Cholera is a severe infectious disease caused by the Gram-negative bacterium Vibrio cholerae after colonization in the intestinal tract. Cholera toxin (CT), a key exotoxin protein, primarily causes acute secretory diarrhea and life-threatening complications in infected patients. Traditional approaches remain insufficient for effectively treating cholera, underscoring the need for innovative countermeasures to eliminate CT-caused symptoms. Here, we report a glycan-modified cellular nanosponge for the enhanced treatment of CT-induced secretory diarrhea.
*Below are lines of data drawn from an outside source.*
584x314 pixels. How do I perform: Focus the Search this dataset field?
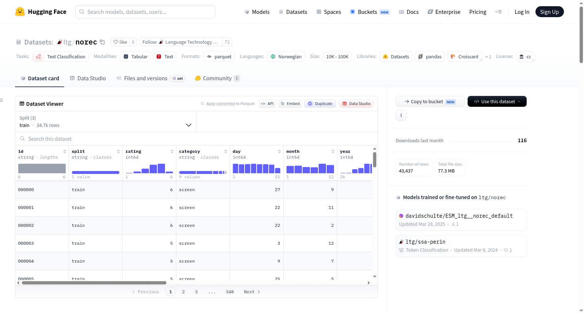click(x=196, y=139)
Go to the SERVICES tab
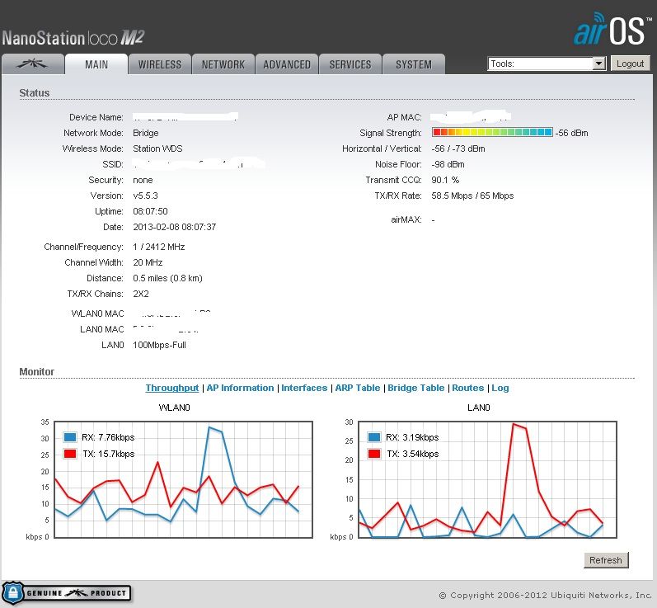Image resolution: width=657 pixels, height=608 pixels. (350, 64)
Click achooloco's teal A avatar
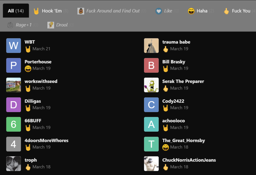Screen dimensions: 256x175 pyautogui.click(x=151, y=124)
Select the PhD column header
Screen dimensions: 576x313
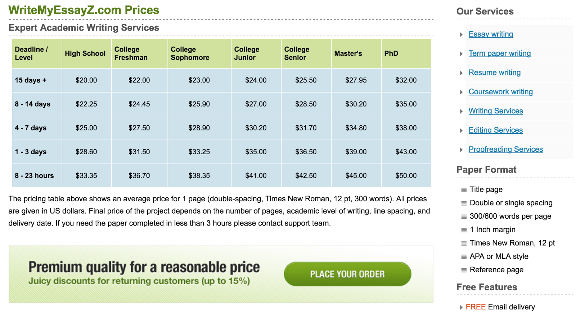tap(391, 53)
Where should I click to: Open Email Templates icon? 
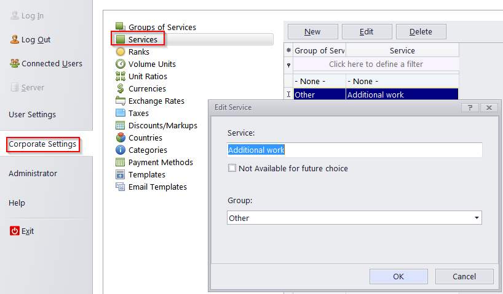click(x=121, y=187)
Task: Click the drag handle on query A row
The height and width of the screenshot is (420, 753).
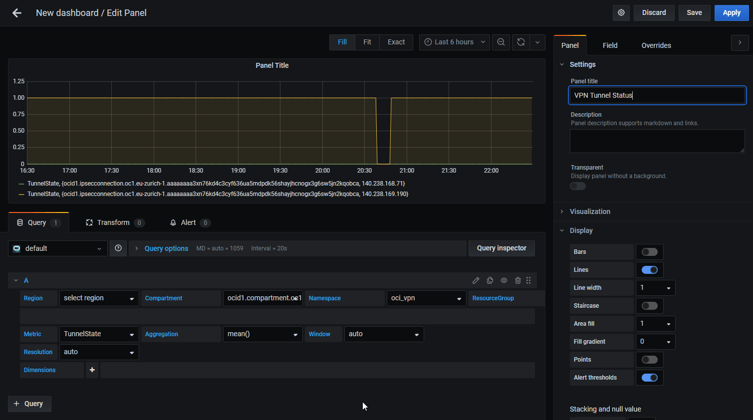Action: (x=528, y=280)

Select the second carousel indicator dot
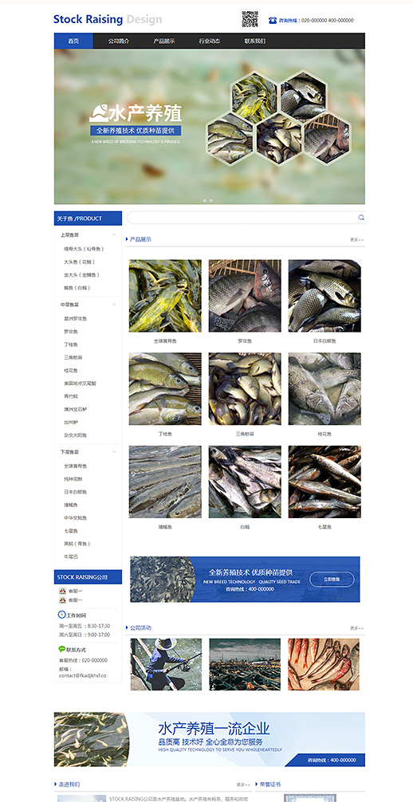[211, 201]
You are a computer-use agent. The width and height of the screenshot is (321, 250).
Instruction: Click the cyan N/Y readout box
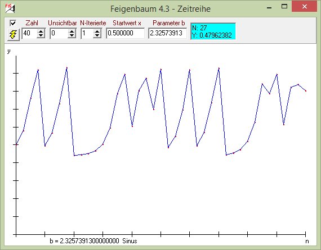[213, 31]
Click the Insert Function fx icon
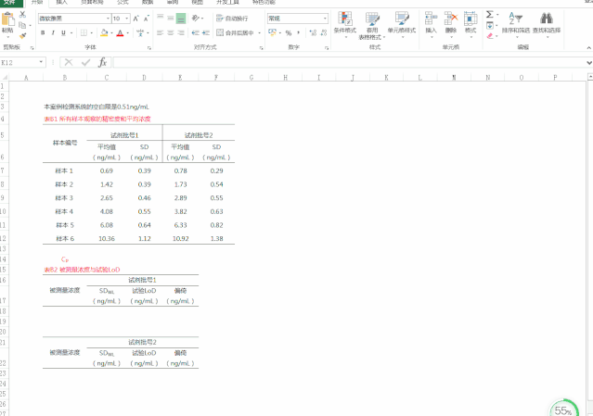The image size is (593, 416). click(102, 62)
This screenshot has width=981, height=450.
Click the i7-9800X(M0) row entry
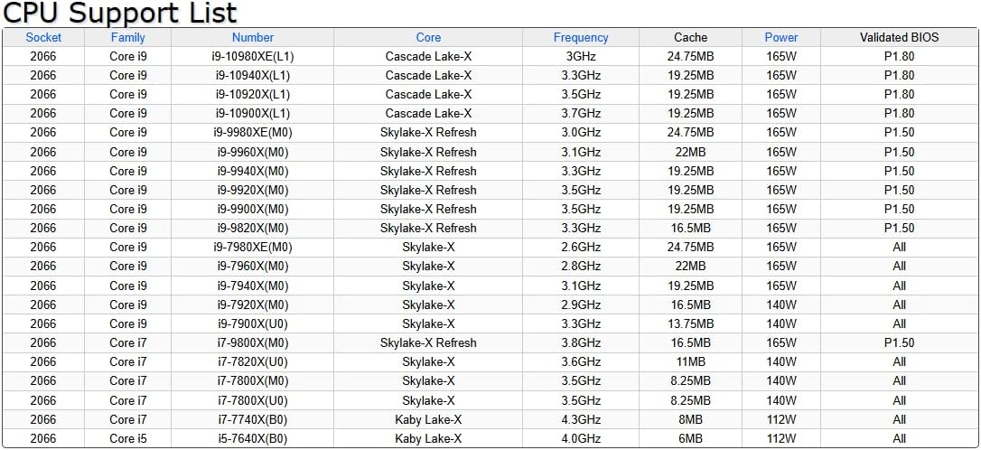(253, 343)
Specifically, intestinal epithelial cell membrane-camouflaged nanosponges are functionalized with a glycan receptor to promote their capability for CT neutralization, thereby competitively inhibiting CT entry into host cells. Moreover, an inhibitor is encapsulated into the cellular nanosponge to synergistically improve the therapeutic effect of diarrhea by blocking the excessive chloride ion efflux from the cystic fibrosis transmembrane conductance regulator (a crucial anion channel) on the membrane of CT-intoxicated epithelial cells. Upon oral administration, the biomimetic nanomedicine effectively eliminates CT-induced secretory diarrhea and intestinal injuries in mice. Overall, this study highlights the potential of glycan-modified cellular nanosponges as promising and broad-spectrum therapeutic agents against secretory diarrhea caused by bacterial exotoxins.